Restaurantes e hotéis puxam a alta

O avanço na passagem de julho para agosto foi puxado por quatro das cinco atividades pesquisadas, com destaque para serviços prestados às famílias, que cresceu 33,3%, impulsionados pelos restaurantes e hotéis.

A alta dessa atividade foi a maior da série histórica, mas ainda está distante do patamar de fevereiro (-41,9%), mês que antecedeu o início do distanciamento social para controle da disseminação do coronavírus.

“Passados os meses mais críticos da pandemia, em março e abril, a atividade de serviços prestados às famílias registrou as três maiores taxas de toda série histórica: 33,3% em agosto, 14,4% em junho, e 13,8% em maio. Mas mesmo com esses recordes, ainda está muito distante de recuperar as perdas de março e abril, tamanha a queda. Para que os serviços prestados às famílias voltem ao patamar de fevereiro, ainda precisam crescer 72,2%”, diz Lobo.

Serviços: transportes também é destaque

Outro destaque do avanço no setor de serviços veio de transportes, serviços auxiliares aos transportes e correios (3,9%).

Essa atividade acumula ganho de 18,8% nos últimos quatro meses, mas também não recuperou as perdas de março e abril (-25,2%).

“A melhora no armazenamento e no transporte rodoviário de cargas deve-se, em parte, ao comércio, já que a compra de determinados bens passa por centros de armazenamento e distribuição e depende do transporte rodoviário para chegar ao consumidor final. Já o transporte de passageiros tem a ver com retorno gradual das famílias às viagens”, analisa.
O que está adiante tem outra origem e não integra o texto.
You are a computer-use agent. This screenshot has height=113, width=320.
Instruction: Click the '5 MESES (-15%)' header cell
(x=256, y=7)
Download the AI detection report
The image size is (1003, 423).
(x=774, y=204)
Os demais avanços do setor vieram dos serviços profissionais, administrativos e complementares (1%) e outros serviços (0,8%).
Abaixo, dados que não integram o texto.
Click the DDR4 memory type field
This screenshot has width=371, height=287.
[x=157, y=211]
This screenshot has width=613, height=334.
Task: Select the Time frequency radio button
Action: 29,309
Informação e comunicação segue com resultado negativo

O único resultado negativo ficou com os serviços de informação e comunicação (-1,4%). Para Lobo, contudo, essa é uma queda de acomodação, já que o segmento é bastante dinâmico e acumula saldo positivo, crescendo 6,3% entre junho e julho.

Turismo avança pelo quarto mês seguido

O índice de atividades turísticas também apontou expansão de 19,3% em agosto, em relação a julho, quarta taxa positiva seguida, período em que acumulou ganho de 63,4%. O indicador, porém, ainda não recuperou as perdas de 68%, registradas entre os meses de março e abril, quando diversas empresas, principalmente de transporte aéreo de passageiros, restaurantes e hotéis interromperam as atividades devido à pandemia. Frente a agosto de 2019, o volume de atividades turísticas caiu 44,5%, sexta taxa negativa seguida.